INSTRUCTIONS TO FOLLOW — Every line of the material that follows must be printed again exactly.

DATA RECORDS —
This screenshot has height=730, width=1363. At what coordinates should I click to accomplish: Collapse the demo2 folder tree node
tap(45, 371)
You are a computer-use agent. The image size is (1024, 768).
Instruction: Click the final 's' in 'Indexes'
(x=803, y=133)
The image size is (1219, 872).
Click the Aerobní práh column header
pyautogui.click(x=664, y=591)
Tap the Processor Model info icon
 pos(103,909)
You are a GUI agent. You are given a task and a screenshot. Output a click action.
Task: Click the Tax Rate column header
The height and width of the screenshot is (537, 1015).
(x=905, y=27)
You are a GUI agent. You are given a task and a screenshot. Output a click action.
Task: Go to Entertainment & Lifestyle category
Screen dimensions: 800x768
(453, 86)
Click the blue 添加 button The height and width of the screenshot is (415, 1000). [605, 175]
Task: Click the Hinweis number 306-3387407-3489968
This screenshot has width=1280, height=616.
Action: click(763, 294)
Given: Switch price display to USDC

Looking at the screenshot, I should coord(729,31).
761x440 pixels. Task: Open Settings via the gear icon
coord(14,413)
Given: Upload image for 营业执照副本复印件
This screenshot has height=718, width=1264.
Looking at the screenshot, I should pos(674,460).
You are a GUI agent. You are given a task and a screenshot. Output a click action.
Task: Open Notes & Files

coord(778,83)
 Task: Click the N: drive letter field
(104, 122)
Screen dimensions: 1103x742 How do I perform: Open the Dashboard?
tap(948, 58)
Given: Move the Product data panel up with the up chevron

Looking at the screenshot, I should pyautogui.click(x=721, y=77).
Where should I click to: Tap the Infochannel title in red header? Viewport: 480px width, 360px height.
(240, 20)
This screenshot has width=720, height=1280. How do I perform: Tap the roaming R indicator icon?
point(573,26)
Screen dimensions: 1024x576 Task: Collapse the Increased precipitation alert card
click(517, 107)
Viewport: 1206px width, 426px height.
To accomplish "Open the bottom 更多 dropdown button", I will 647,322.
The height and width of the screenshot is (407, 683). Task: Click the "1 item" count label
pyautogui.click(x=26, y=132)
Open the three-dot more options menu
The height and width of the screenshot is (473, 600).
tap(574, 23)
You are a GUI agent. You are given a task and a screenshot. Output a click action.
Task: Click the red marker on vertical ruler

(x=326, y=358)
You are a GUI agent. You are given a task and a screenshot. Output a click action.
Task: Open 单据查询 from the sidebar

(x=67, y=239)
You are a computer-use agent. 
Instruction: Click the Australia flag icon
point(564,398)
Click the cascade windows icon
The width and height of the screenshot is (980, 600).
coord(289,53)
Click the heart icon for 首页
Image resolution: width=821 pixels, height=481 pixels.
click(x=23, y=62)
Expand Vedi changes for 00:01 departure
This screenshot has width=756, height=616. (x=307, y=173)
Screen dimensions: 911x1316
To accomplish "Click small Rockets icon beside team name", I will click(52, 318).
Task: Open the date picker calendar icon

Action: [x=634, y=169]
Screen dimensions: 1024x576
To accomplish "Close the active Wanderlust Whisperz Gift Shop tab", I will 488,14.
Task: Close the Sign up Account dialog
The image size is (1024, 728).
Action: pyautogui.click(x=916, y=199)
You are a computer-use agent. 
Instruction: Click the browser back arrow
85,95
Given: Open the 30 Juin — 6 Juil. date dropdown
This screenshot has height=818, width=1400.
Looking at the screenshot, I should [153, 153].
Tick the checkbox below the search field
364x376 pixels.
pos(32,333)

OUTPUT —
This screenshot has height=730, width=1363. At what coordinates should I click to accomplish: Collapse the demo2 folder tree node
tap(45, 371)
You are a computer-use agent. The image size is (1024, 768).
Instruction: Click the final 's' in 'Indexes'
(x=803, y=133)
The image size is (1219, 872).
Click the Aerobní práh column header
pyautogui.click(x=664, y=591)
Tap the Processor Model info icon
 pos(103,909)
You are a GUI agent. You are given a task and a screenshot. Output a click action.
Task: Click the Tax Rate column header
The height and width of the screenshot is (537, 1015).
(x=905, y=27)
You are a GUI agent. You are given a task and a screenshot. Output a click action.
Task: Go to Entertainment & Lifestyle category
Screen dimensions: 800x768
(453, 86)
Click the blue 添加 button The height and width of the screenshot is (415, 1000). [605, 175]
Task: Click the Hinweis number 306-3387407-3489968
This screenshot has width=1280, height=616.
Action: click(763, 294)
Given: Switch price display to USDC

Looking at the screenshot, I should coord(729,31).
761x440 pixels. Task: Open Settings via the gear icon
coord(14,413)
Given: Upload image for 营业执照副本复印件
This screenshot has height=718, width=1264.
Looking at the screenshot, I should pos(674,460).
You are a GUI agent. You are given a task and a screenshot. Output a click action.
Task: Open Notes & Files

coord(778,83)
 Task: Click the N: drive letter field
(104, 122)
Screen dimensions: 1103x742 How do I perform: Open the Dashboard?
tap(948, 58)
Given: Move the Product data panel up with the up chevron

Looking at the screenshot, I should pyautogui.click(x=721, y=77).
Where should I click to: Tap the Infochannel title in red header? Viewport: 480px width, 360px height.
(240, 20)
This screenshot has width=720, height=1280. How do I perform: Tap the roaming R indicator icon?
point(573,26)
Screen dimensions: 1024x576 Task: Collapse the Increased precipitation alert card
click(517, 107)
Viewport: 1206px width, 426px height.
To accomplish "Open the bottom 更多 dropdown button", I will 647,322.
The height and width of the screenshot is (407, 683). Task: Click the "1 item" count label
pyautogui.click(x=26, y=132)
Open the three-dot more options menu
The height and width of the screenshot is (473, 600).
tap(574, 23)
You are a GUI agent. You are given a task and a screenshot. Output a click action.
Task: Click the red marker on vertical ruler

(x=326, y=358)
You are a GUI agent. You are given a task and a screenshot. Output a click action.
Task: Open 单据查询 from the sidebar

(x=67, y=239)
You are a computer-use agent. 
Instruction: Click the Australia flag icon
point(564,398)
Click the cascade windows icon
The width and height of the screenshot is (980, 600).
coord(289,53)
Click the heart icon for 首页
Image resolution: width=821 pixels, height=481 pixels.
click(x=23, y=62)
Expand Vedi changes for 00:01 departure
This screenshot has width=756, height=616. (x=307, y=173)
Screen dimensions: 911x1316
To accomplish "Click small Rockets icon beside team name", I will click(52, 318).
Task: Open the date picker calendar icon

Action: [x=634, y=169]
Screen dimensions: 1024x576
To accomplish "Close the active Wanderlust Whisperz Gift Shop tab", I will 488,14.
Task: Close the Sign up Account dialog
The image size is (1024, 728).
Action: pyautogui.click(x=916, y=199)
You are a computer-use agent. 
Instruction: Click the browser back arrow
85,95
Given: Open the 30 Juin — 6 Juil. date dropdown
This screenshot has height=818, width=1400.
Looking at the screenshot, I should [153, 153].
Tick the checkbox below the search field
364x376 pixels.
pos(32,333)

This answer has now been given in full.